人気ランキング「TIOBEインデックス」で「Objective-C」が20位圏外に:Javaにわずかな差で迫るPython
TIOBE Softwareが発表したプログラミング言語の人気ランキング「TIOBEインデックス」の2021年4月版では、常連の「C」「Java」「Python」「C++」「C#」が1〜5位を占め、10年前に隆盛を誇った「Objective-C」が20位から転落した。
ソフトウェア品質の評価と追跡を手掛けるTIOBE Softwareは、2021年4月版の「TIOBEプログラミングコミュニティーインデックス」(通称「TIOBEインデックス」)を発表した。
TIOBEインデックスは、プログラミング言語の人気を示すランキングで、同社が毎月更新している。今回は「C」言語が14.32%のレーティングで首位を獲得し、「Java」「Python」「C++」「C#」が2〜5位を占めた。
1年前の2020年4月をみると、わずかな差でJavaが首位(16.73%)、Cが2位(16.72%)だった。いずれも今回はレーティングが低下したものの、Javaの方が大きく落ち込んだため、順位が逆転した。
3位のPythonはJavaに0.2ポイント差まで迫っている。Pythonは上位20言語の中で、前年同月比のレーティング上昇幅が最も大きかった(1.72ポイント増)。上昇幅が1ポイントを超えたのは、Python以外ではアセンブリ言語のみ(1.16ポイント増)だった。
「Objective-C」が20位圏外に
TIOBE Softwareは今回のTIOBEインデックスで、「Objective-C」が上位20言語から転落したことを指摘した。短期的には、20位以内に復帰する可能性が非常に低いとの見通しを示している。
Objective-Cは、10年ほど前にはTIOBEインデックスで高いレーティングを獲得し、2011年と2012年には「今年のプログラミング言語」に選出されている。当時はAppleの「iPhone」人気が本格化し始め、iPhoneアプリケーションは全てObjective-Cで作成されていた。

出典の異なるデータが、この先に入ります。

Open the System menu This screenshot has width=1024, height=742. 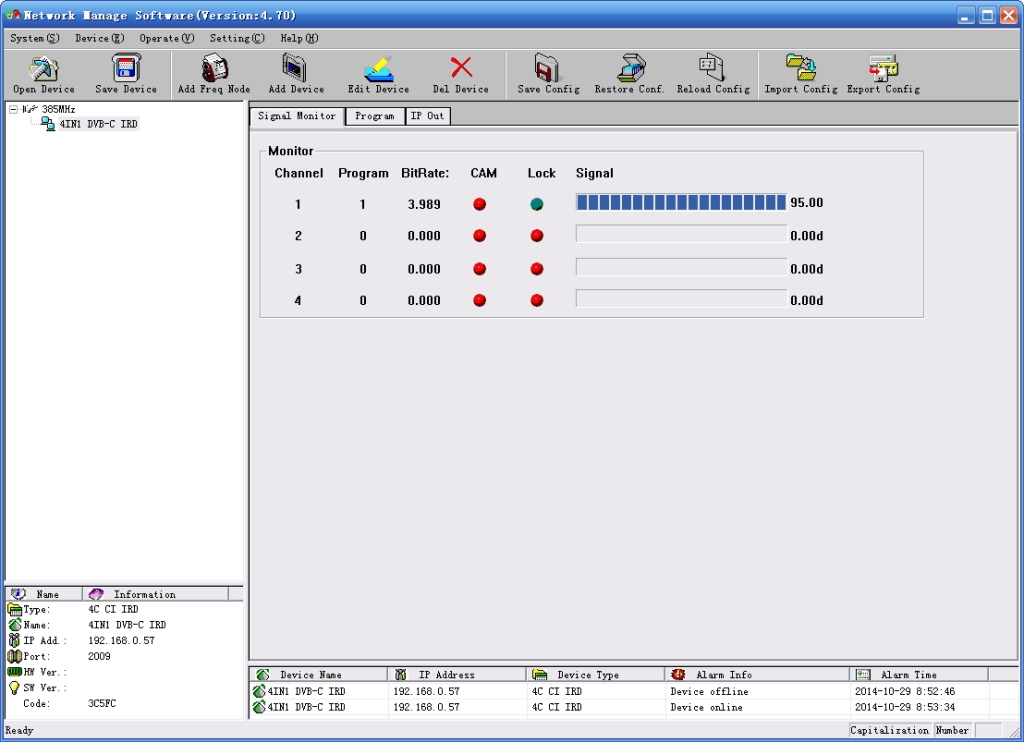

だが、Appleが2014年にObjective-Cに代わる新言語として「Swift」を発表したことで、Objective-Cの順位が低下し始めた。ただし、SwiftがObjective-Cを上回る順位を占めるまでには、長い時間がかかったと、TIOBE Softwareは指摘している。今回のレーティングでSwiftは15位だった。
TIOBE Softwareは、古い言語の人気が突然復活する場合もあり、Objective-Cにもその可能性は残っていると述べた。そうした古い言語の例として「Fortran」がある。最初の商用プログラミング言語であるFortranは、10年以上、低調だったが、20位以内に返り咲いている(今回は20位)。Fortranは、科学技術計算ニーズの増大に伴い、人気が上昇している。
21位以下のランキングは?
TIOBE Softwareは今回のTIOBEインデックスについて、21〜50位のランキングも非公式に公開している。
51〜100位のプログラミング言語については、順位の差が比較的小さいとして、次のようにアルファベット順に列挙している。
4th Dimension/4D、ActionScript、Alice、B4X、bc、Bourne shell、C shell、CFML、Clipper、Clojure、Common Lisp、Crystal、DiBOL、Eiffel、Elm、Erlang、F#、Fantom、Gosu、Hack、Haskell、Icon、Inform、J、Korn shell、Maple、MEL、ML、MQL4、NATURAL、NXT-G、OCaml、Occam、OpenCL、OpenEdge ABL、PL/I、PostScript、PureBasic、Q、REXX、Ring、Scheme、Simulink、Small Basic、Solidity、SPARK、SPSS、Tcl、Verilog、Zig。
主要言語の人気の長期的な盛衰は?
同社はTIOBEインデックスの過去12カ月の平均順位における上位10言語と、知名度の高い3言語について5年ごとの順位もまとめている。過去20〜25年でJava、Python、C#、JavaScript、PHPが、過去10年でRが、大きく順位を上げている。CとC++も根強い人気を保っている。
TIOBEインデックスは言語の優劣を示すものではない
TIOBEインデックスのレーティングは、世界の熟練エンジニアや学習講座、サードパーティーベンダーの数に基づいて算出されている。レーティングの計算には、GoogleやBing、Yahoo!、Wikipedia、Amazon.com、YouTube、Baiduなどの広く普及した25種類の検索エンジンなどが使われている。
なお、TIOBEインデックスは「どのプログラミング言語が優れているか」「どの言語で書かれたコードの行数が多いか」を示すものではないと、TIOBE Softwareは説明している。
同社はTIOBEインデックスの使い方として、「自分のプログラミングスキルが時流に合っているかどうかチェックする」「新しいソフトウェアシステムを作り始めるに当たって、どのプログラミング言語を採用するかの戦略的判断に役立てる」といった例を挙げている。